R version 4.2.0 (2022-04-22 ucrt) Platform: x86_64-w64-mingw32/x64 (64-bit) Running under: Windows 10 x64 (build 22621)

yjunechoe commented 9 months ago

You get that error because the data has 34 rows and 268 columns, and some of the plots automatically generated by scan_data() map those 268 columns to the axes or facets - this results in an incredibly large/dense plot which causes the error you see in ggsave().

If you only want sections from scan_data() that does not produce plots, I think scan_data(data, sections = "OVS") would do it. If you do want plots for correlations, missing variables, etc., I'd look into whether you can collapse or pivot-longer some of the columns that you have.

rich-iannone commented 9 months ago

I think it might be good here to introduce a limit (maybe 10?) on the number of columns used in these parts of the scan data report.
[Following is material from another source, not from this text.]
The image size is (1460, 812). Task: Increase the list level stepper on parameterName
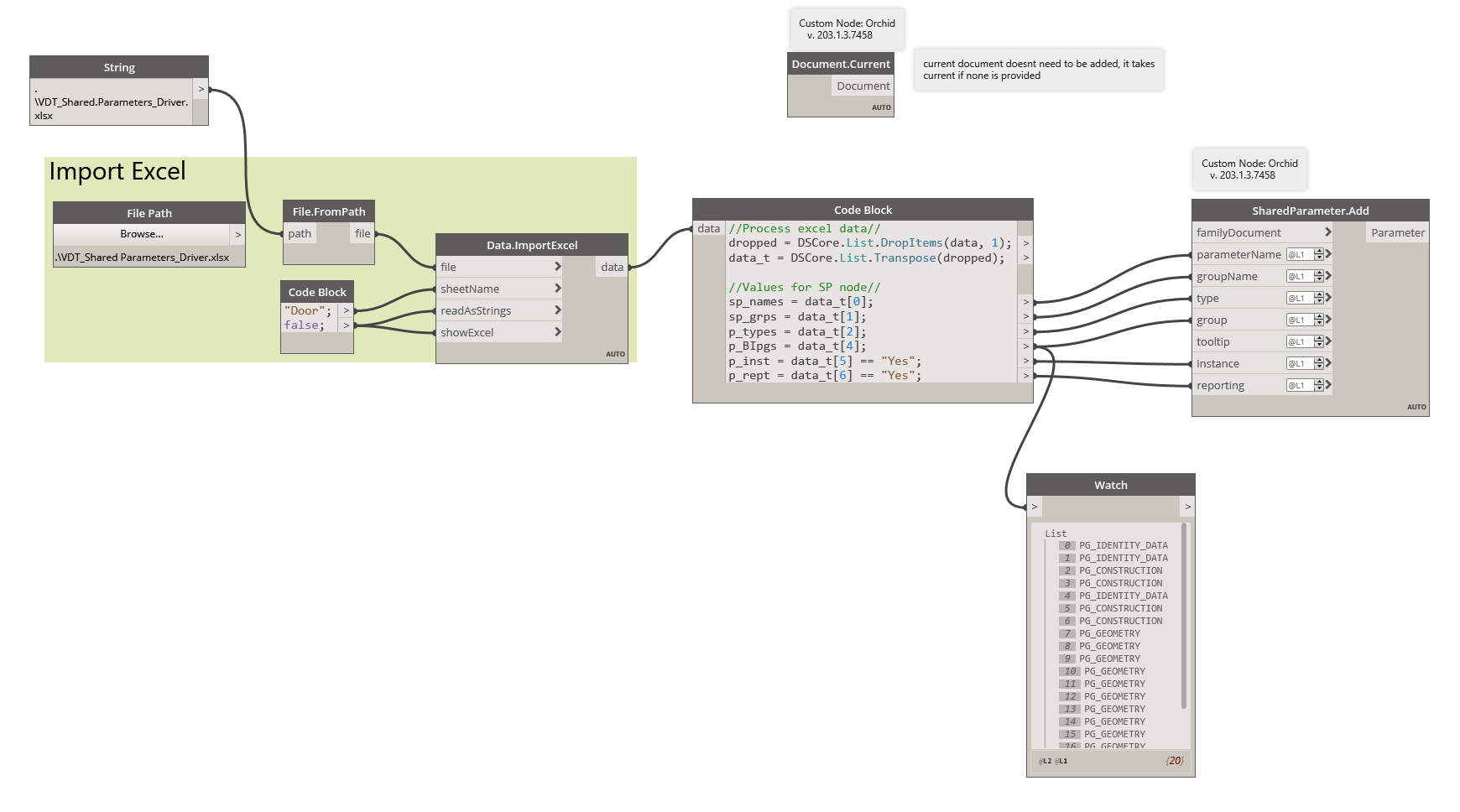pyautogui.click(x=1318, y=251)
This will at least make the function work w/o failing on the default options. On top of this, it would be useful to have a columns arg of some sort that allows the user to choose what's being used in these reporting parts.
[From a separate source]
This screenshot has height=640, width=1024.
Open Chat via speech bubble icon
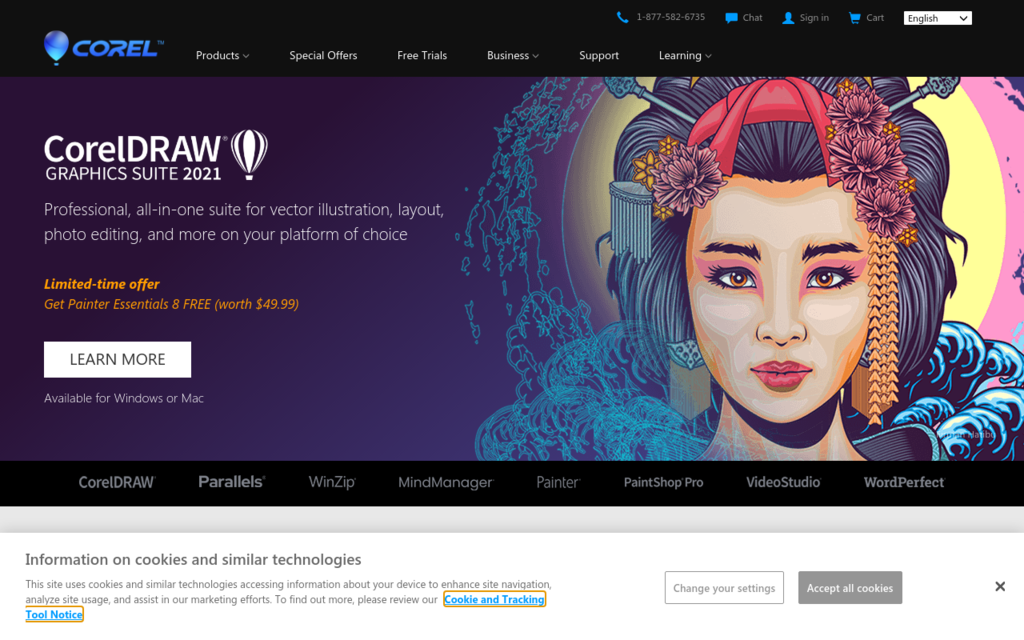(x=732, y=18)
The eventual goal, I think, is to have these report sections become a bit more scalable with larger amounts of data (perhaps using gt to arrange things, so you'd get scrolling and not these very tiny subplots).
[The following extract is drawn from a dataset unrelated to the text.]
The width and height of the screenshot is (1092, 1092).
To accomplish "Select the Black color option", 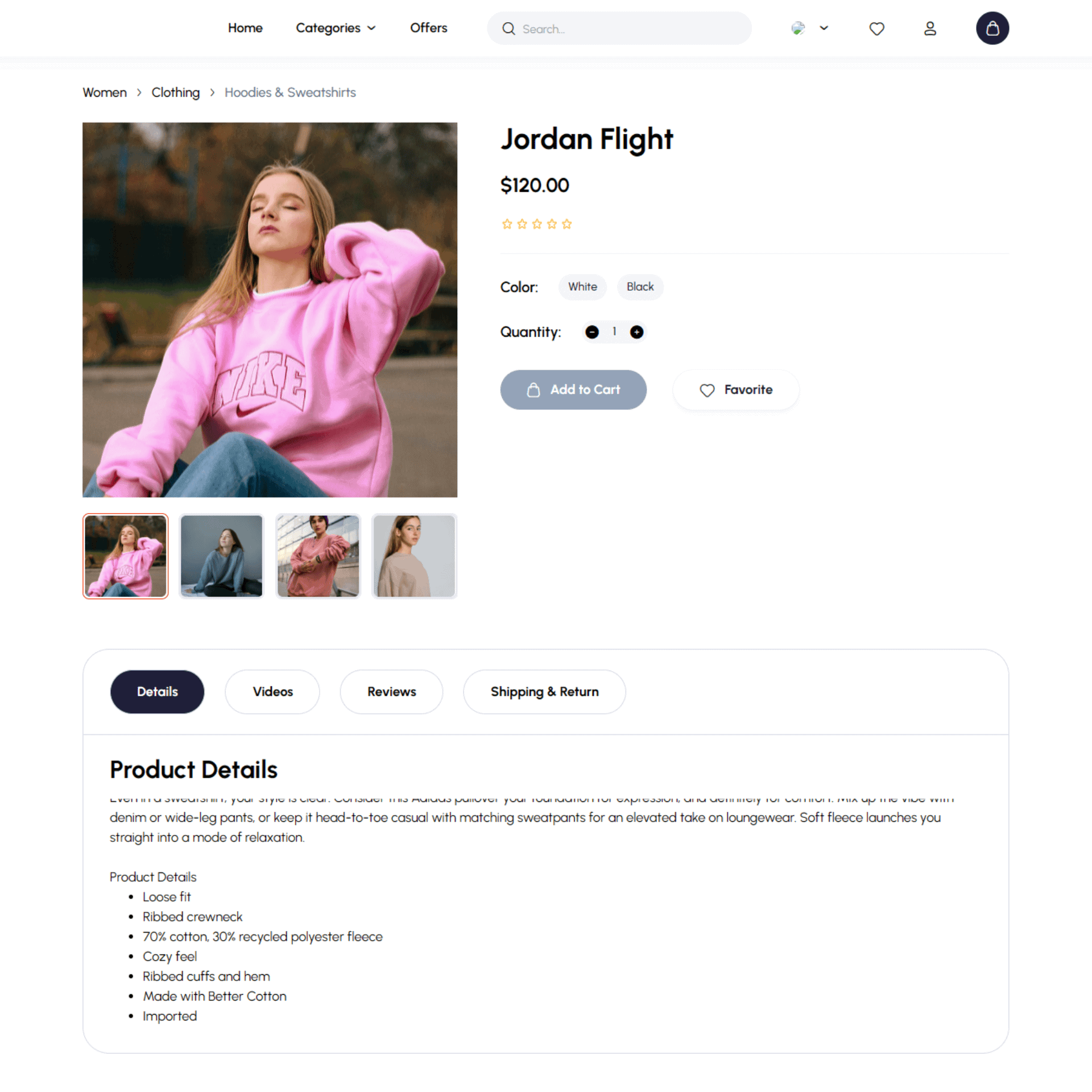I will pos(640,287).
SpikyClip commented 7 months ago

Anyone find any workaround for this, or a way to supply the limitsize arg?

I think it would be really useful for a tool like scan_data to be able to handle more columns, as those are the scenarios where its useful to have a script break down what columns contain useful/sparse information, so you can then subset datasets.

yjunechoe commented 7 months ago

@SpikyClip Thanks for this perspective - it's helpful to know that scan_data() is useful for determining the importance of variables prior to subsetting.

As Rich mentioned above, scan_data() will need some rework to accommodate larger data frames because currently some sections of the report (like the matrix plot) do not scale well with many columns. For now, scan_data(data, sections = "OVS") is a workaround to only render the sections of the report that easily handles many columns.

We could patch in a workaround for letting users supply the limitsize argument, but the fundamental challenge seems to run deeper. (Toggling limitsize off would make the error go away but your report could end up a huge self-contained html in hundreds of megabytes).

Happy to hear any suggestions on this!

SpikyClip commented 7 months ago

We could patch in a workaround for letting users supply the limitsize argument, but the fundamental challenge seems to run deeper. (Toggling limitsize off would make the error go away but your report could end up a huge self-contained html in hundreds of megabytes).

I see, that makes sense. What if, past a certain arbitrary number of columns, it renders the plot data as a filterable data table rather than a plot? Would still allow the user to view the key information if necessary (e.g. which columns have the most NA values, which columns correlate the most), and it'll hopefully catch the ggsave error. I don't think(?) the underlying tables would take up too much space but it may require testing.